When the NASCAR cars came to the Indianapolis Motor Speedway for the now famous Goodyear tire test back in the ’90s, I told one of my co-workers at Indianapolis Raceway Park that I’d seen stock cars run on that track before. He thought I was talking about the IROC test, but I told him it was in Nov. 1961.
As a 23-year-old race nut living in Louisville, I was on a trip to Indy for some reason, and I stopped by the Speedway museum. In those days, it was a lot smaller, taking up one wing of the old headquarters building at 16th & Georgetown – but it was still neat.
I heard cars going through the first turn and asked about it. They didn’t sound like Offies.
“Some kind of test going on,” I was told.
I went up in the grandstand, and sure enough, here comes two 1962 Pontiacs roaring down the front straightaway. The first a burgundy car with a white top, obviously a NASCAR stocker, and the second also set up the same way but in a black-and-white paint scheme with a little red light on top. Fastest police car I ever saw.
I managed to wangle my way into the garage and then the pit area and found out what was going on. Ray Nichels and his Nichels Engineering crew were doing a 24-hour endurance run. Ray had a big testing business and he wanted to show that his cars could run faster and further than any in history.
I had read about the Stevens Challenge Trophy, which was awarded to those who set a record for a 24-hour run at IMS in a stock car. The last run had been by Chrysler in 1954, with Tony Bettenhausen, Pat O’Connor and Bill Taylor driving. I’m willing to bet those were also NASCAR cars, with the early hemi engines.
I’ve since learned through a friend on trackforum.com that the trophy was officially retired after the Chrysler run, but that didn’t deter Ray.
Incidentally, if there is ANYTHING you’d like to know about the Brickyard, go to that website and ask away in one of the forums. I guarantee you can find out anything, down to who put the sparkplugs in the car that ran last in any given year.
Drivers for the 1961 run were Paul Goldsmith, Joe Weatherly, Rodger Ward, Len Sutton, Marvin Panch and Fireball Roberts. Getting to meet those guys was the thrill of a lifetime, and I even got to carry some tires around.
The 24-hour attempt started at 3:00 p.m. that cold, dreary November day, with the Catalina and what Pontiac called the Police Enforcer carrying the ball from a standing start. On the second lap, Goldsmith set a new stock car one-lap record of 118.953 mph.
Not too much later, his throttle stuck headed into turn 4 and he slid along the wall, destroying the right-front tire and bending a lot of sheetmetal.
The choices were to start all over after repairing the car or do a Chad Knaus number and work on it during pit stops.

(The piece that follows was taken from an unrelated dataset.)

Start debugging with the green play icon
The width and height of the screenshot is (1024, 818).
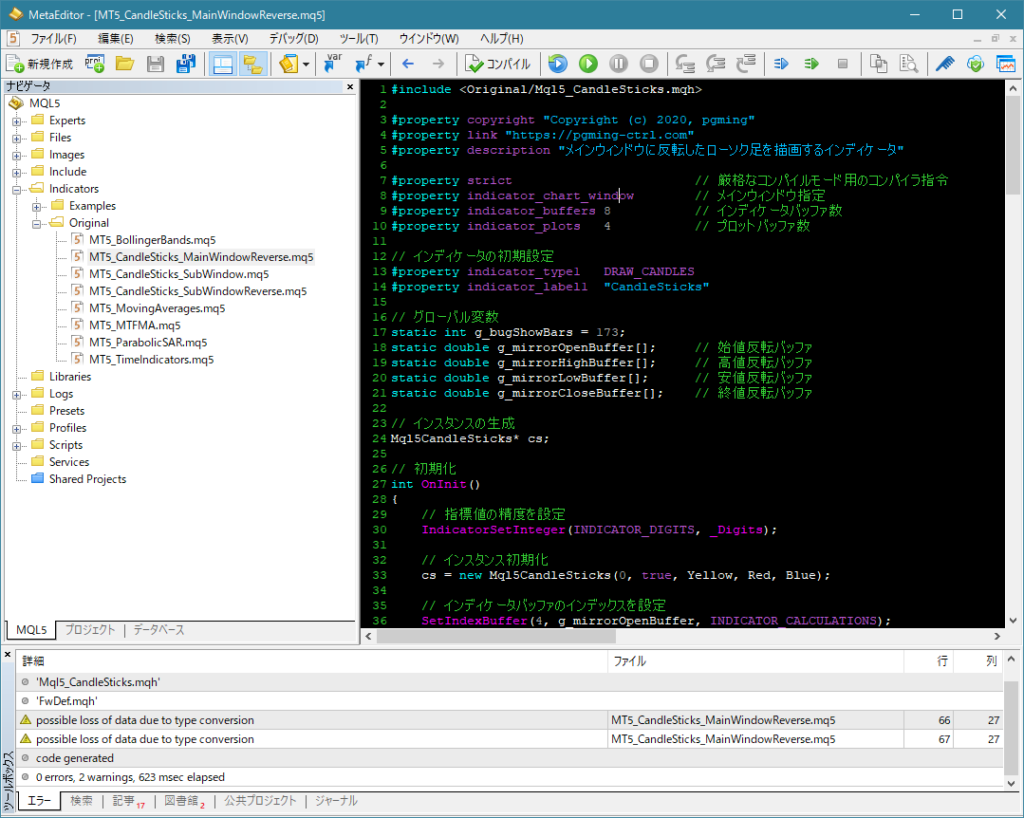point(589,63)
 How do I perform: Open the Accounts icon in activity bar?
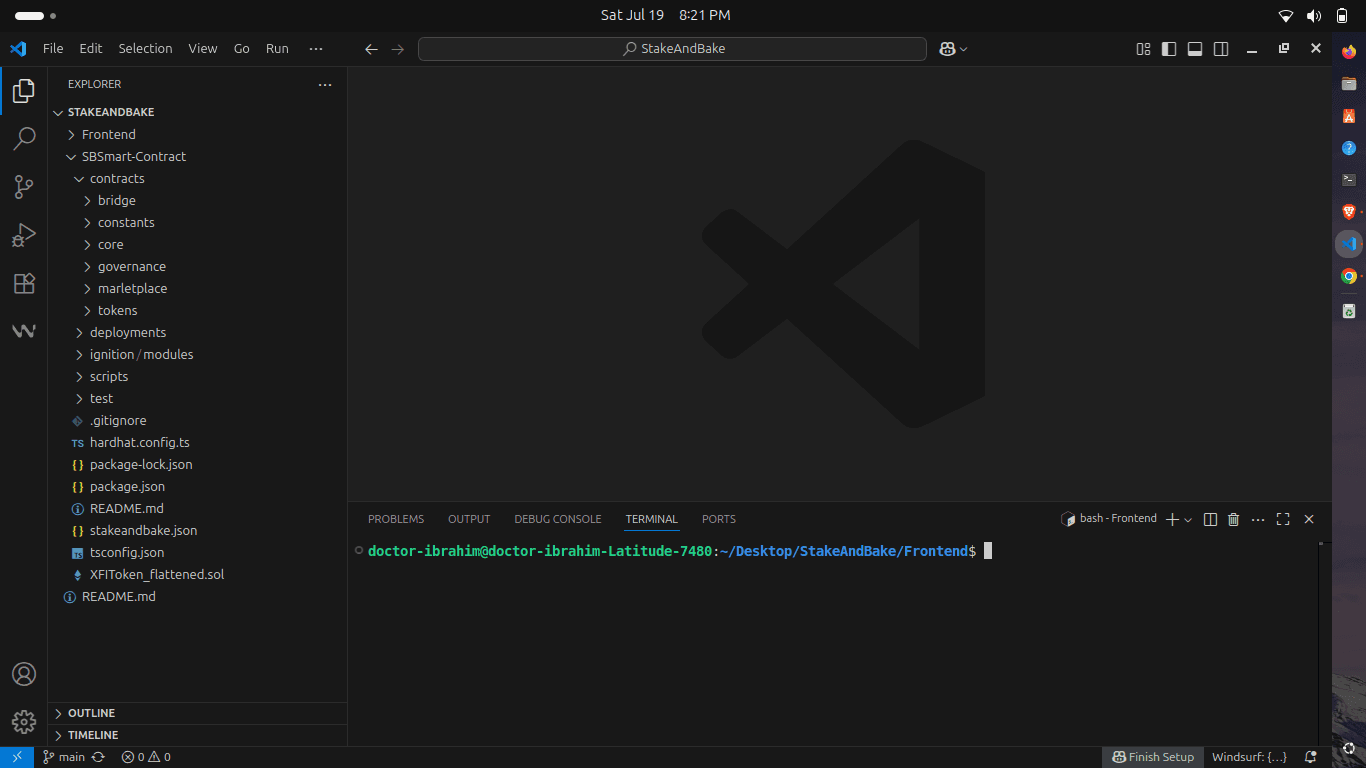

After talking things over with three of his mechanical brain trust – Tiny Worley, Bud Moore and Cotton Owens (the team also included Smokey Yunick and Banjo Matthews), Ray decided to get the car in running order as soon as possible and work on a specific area on each pit stop. First on the list was the headlights, of course.
I left about that time.
The first pit stop was four minutes and 47 seconds.
Over in the police cruiser, Fireball knocked out a lap at 122.132 on the 205th lap.
Rain came at 4:00 a.m. The Nichels team’s long involvement with the tire companies paid off as they went to a softer compound. The last 11 hours were run in the rain, with snow and sleet at times.
When it was all over, the Police Enforcer had averaged 107.787 mph, covering 2,586-plus miles. Ward was at the wheel at the end of the run. Sutton brought the Catalina in with 2,576-plus miles at 107.343, coming within 10 miles of making up the deficit from the long pit stops.
Why a police car? Well, even then manufacturers were interested in selling cars to law enforcement agencies, and Pontiac knew that the International Association of Chiefs of Police was having its annual convention in Indianapolis. They were of course invited out to the Speedway to view the run.
Kind of ironic that until the 1990s, the track record for a stock car at IMS was held by a police cruiser.